(Data for review Opens)

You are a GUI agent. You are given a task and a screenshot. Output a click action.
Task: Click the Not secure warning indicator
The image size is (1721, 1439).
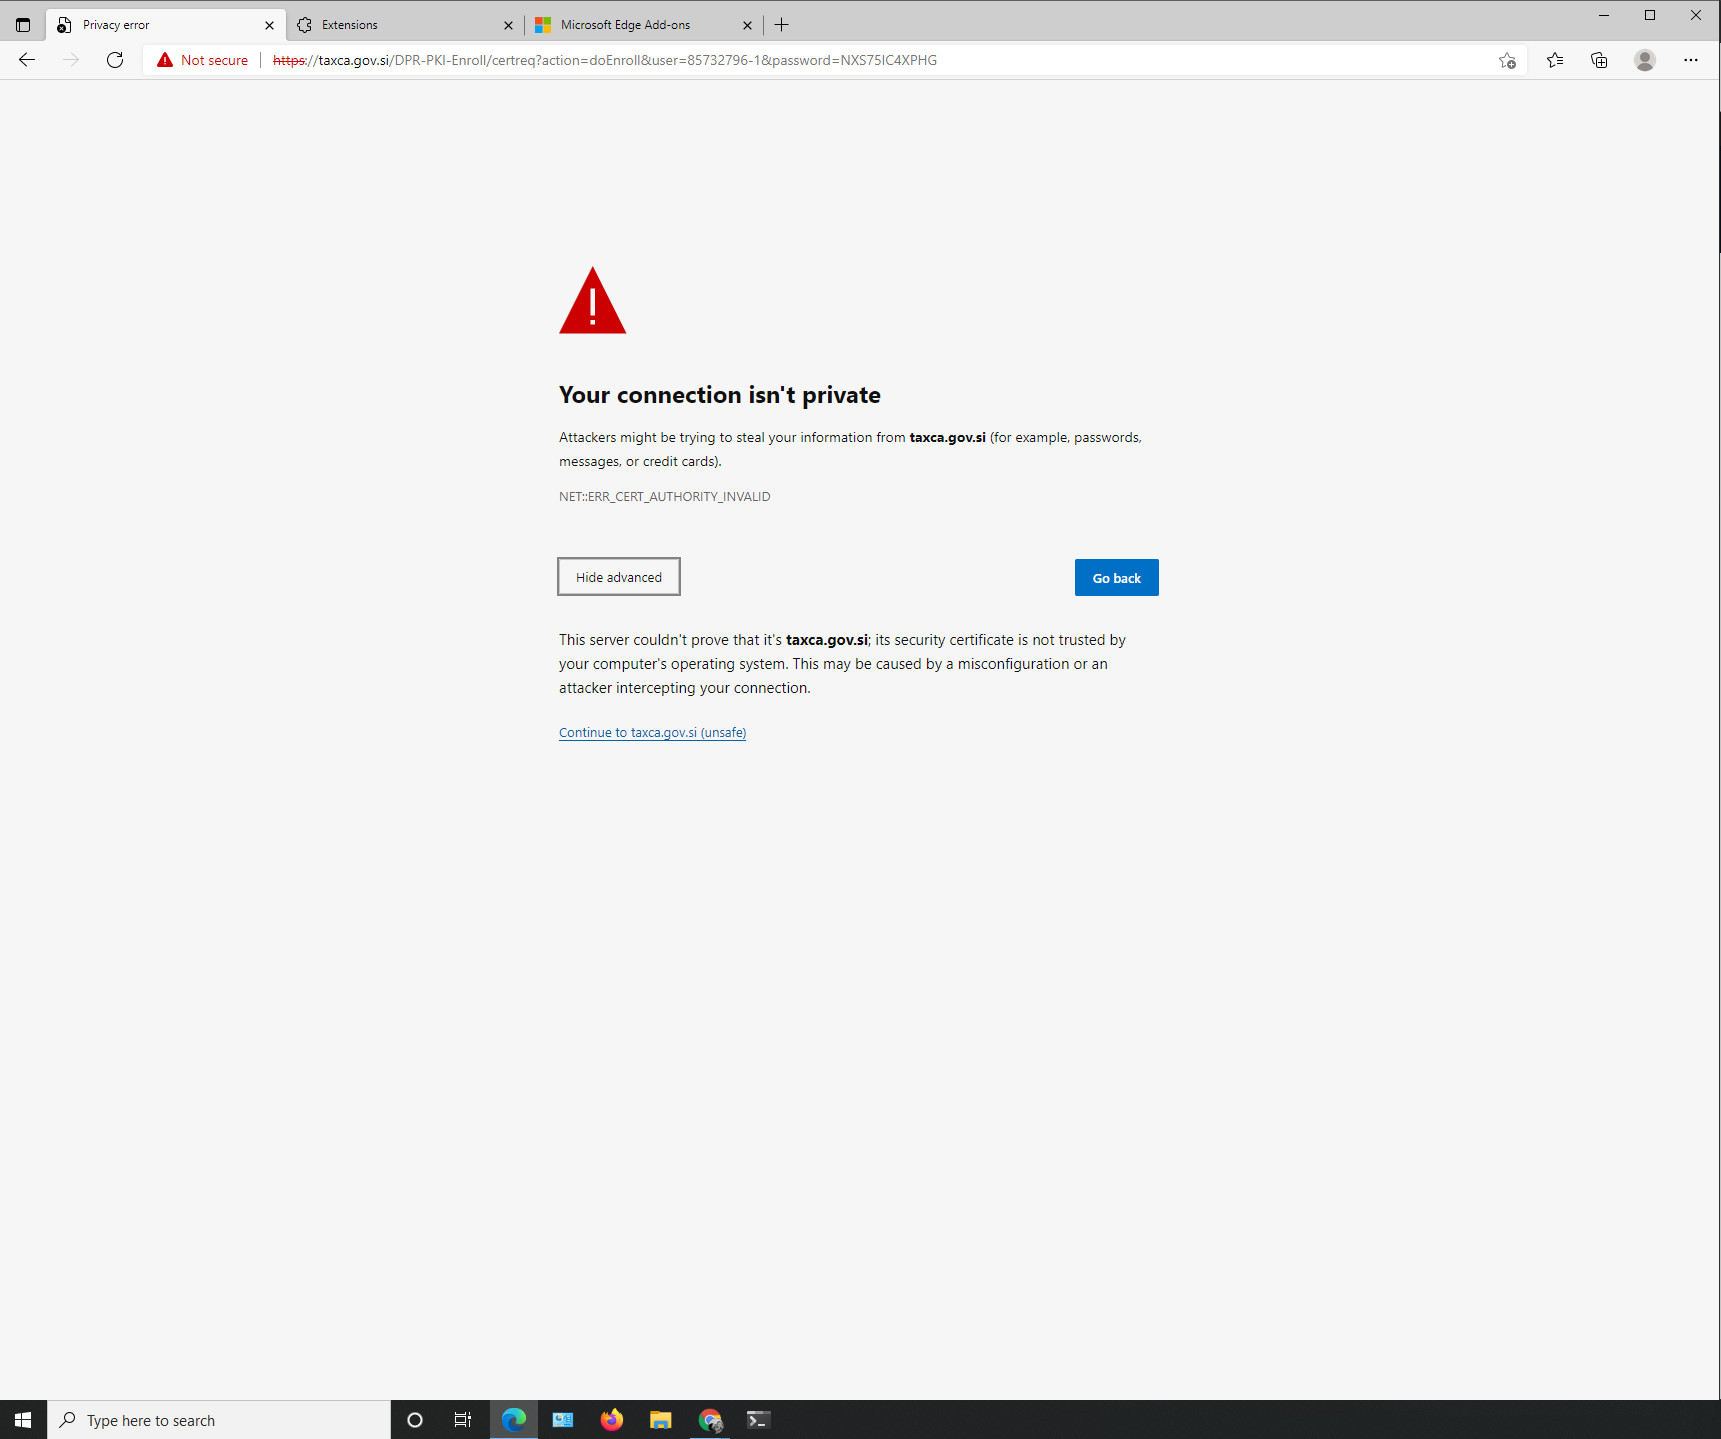(x=203, y=60)
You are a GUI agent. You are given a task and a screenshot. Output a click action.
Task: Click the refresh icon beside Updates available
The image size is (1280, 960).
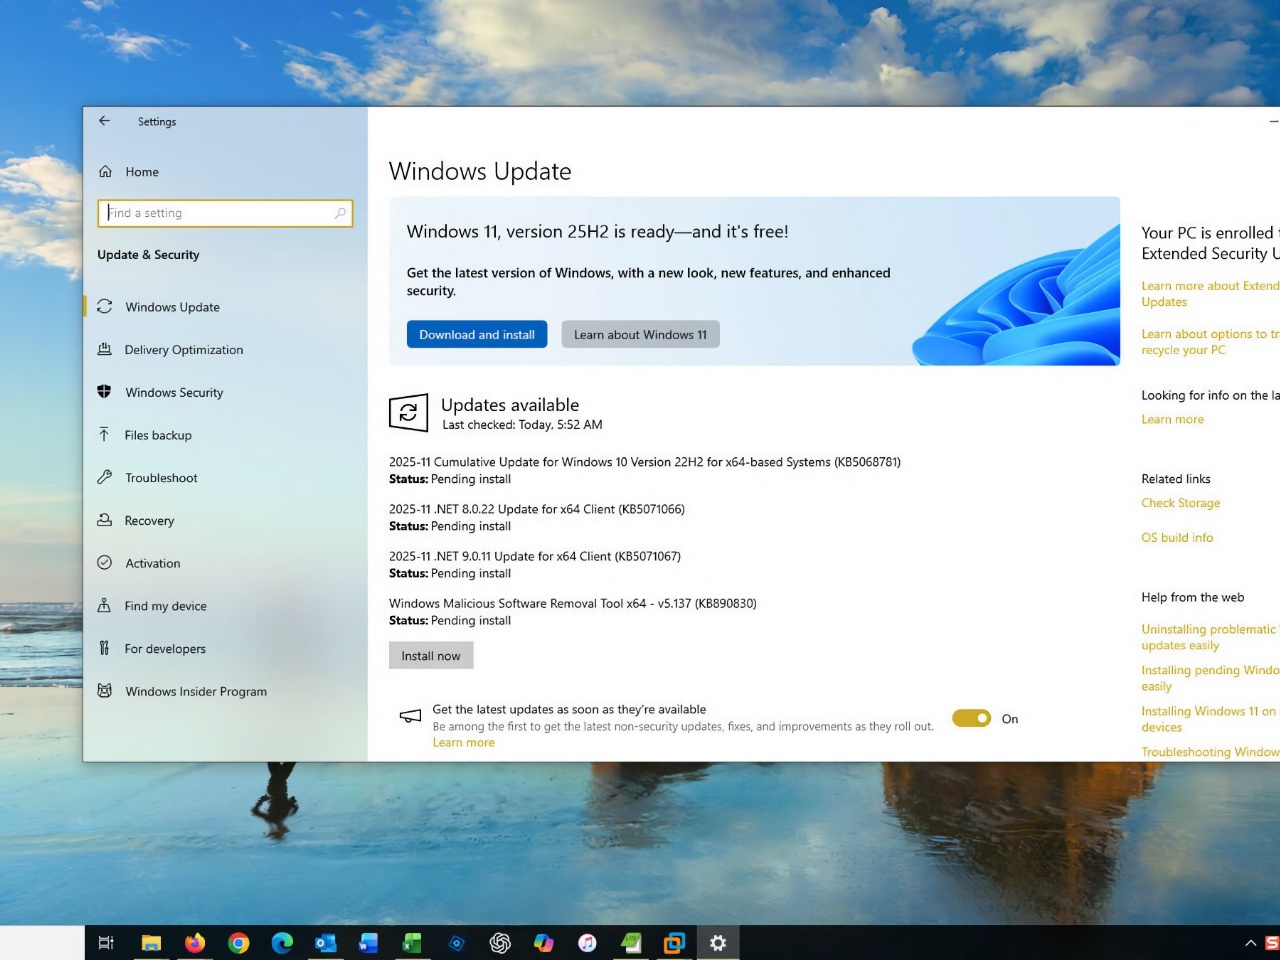pyautogui.click(x=408, y=412)
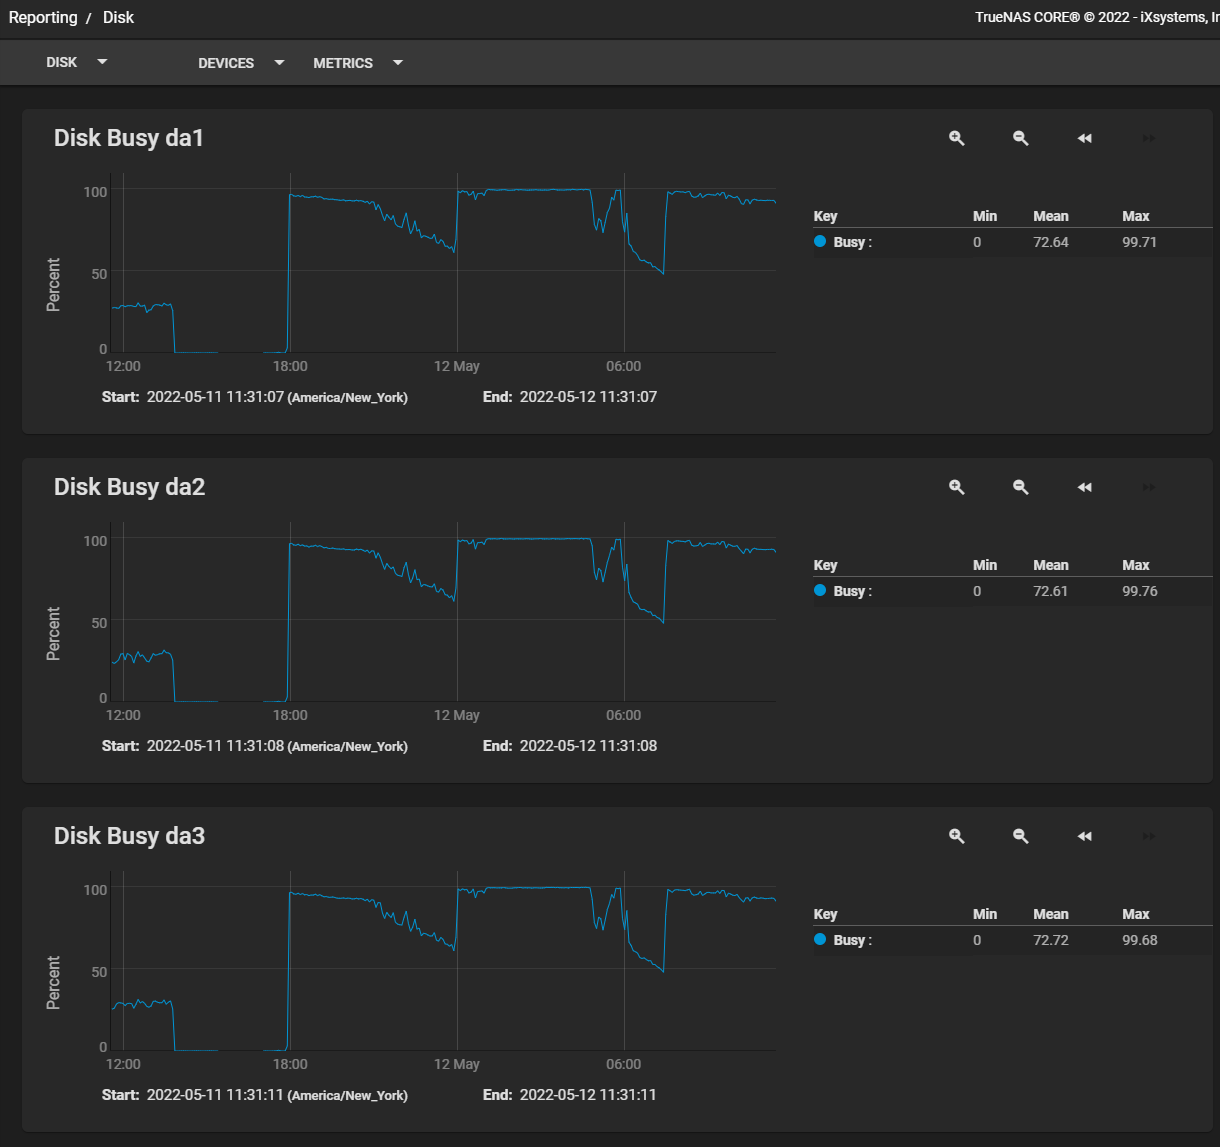Click the Busy legend dot for da2
Image resolution: width=1220 pixels, height=1147 pixels.
[821, 591]
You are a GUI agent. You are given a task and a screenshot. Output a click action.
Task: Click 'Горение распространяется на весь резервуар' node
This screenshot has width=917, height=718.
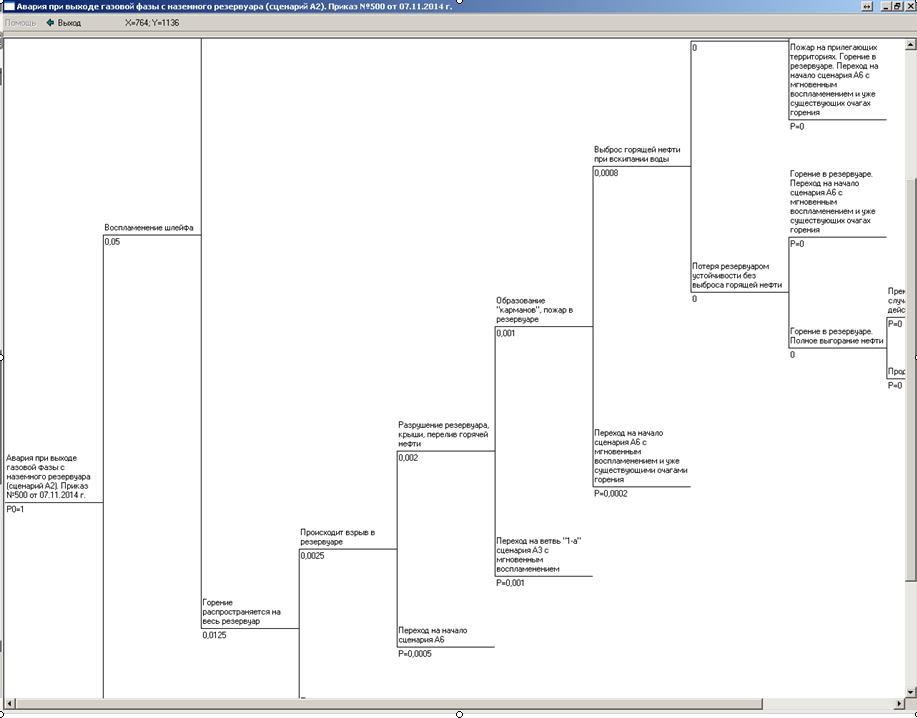241,612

(Data for review Closes)

● **Directions for this task**
Nothing but the records, restated word for word and stripped of images, belongs in the answer.

● **Task result**
You are a GUI agent. You are given a task and a screenshot. Output a click action.
Task: Click the Not secure warning indicator
The image size is (1721, 1439).
(x=203, y=60)
You are a GUI agent. You are given a task and a screenshot. Output a click action.
Task: Click the refresh icon beside Updates available
The image size is (1280, 960).
pyautogui.click(x=408, y=412)
Click the Busy legend dot for da2
Image resolution: width=1220 pixels, height=1147 pixels.
[821, 591]
You are a GUI agent. You are given a task and a screenshot. Output a click action.
Task: Click 'Горение распространяется на весь резервуар' node
This screenshot has width=917, height=718.
241,612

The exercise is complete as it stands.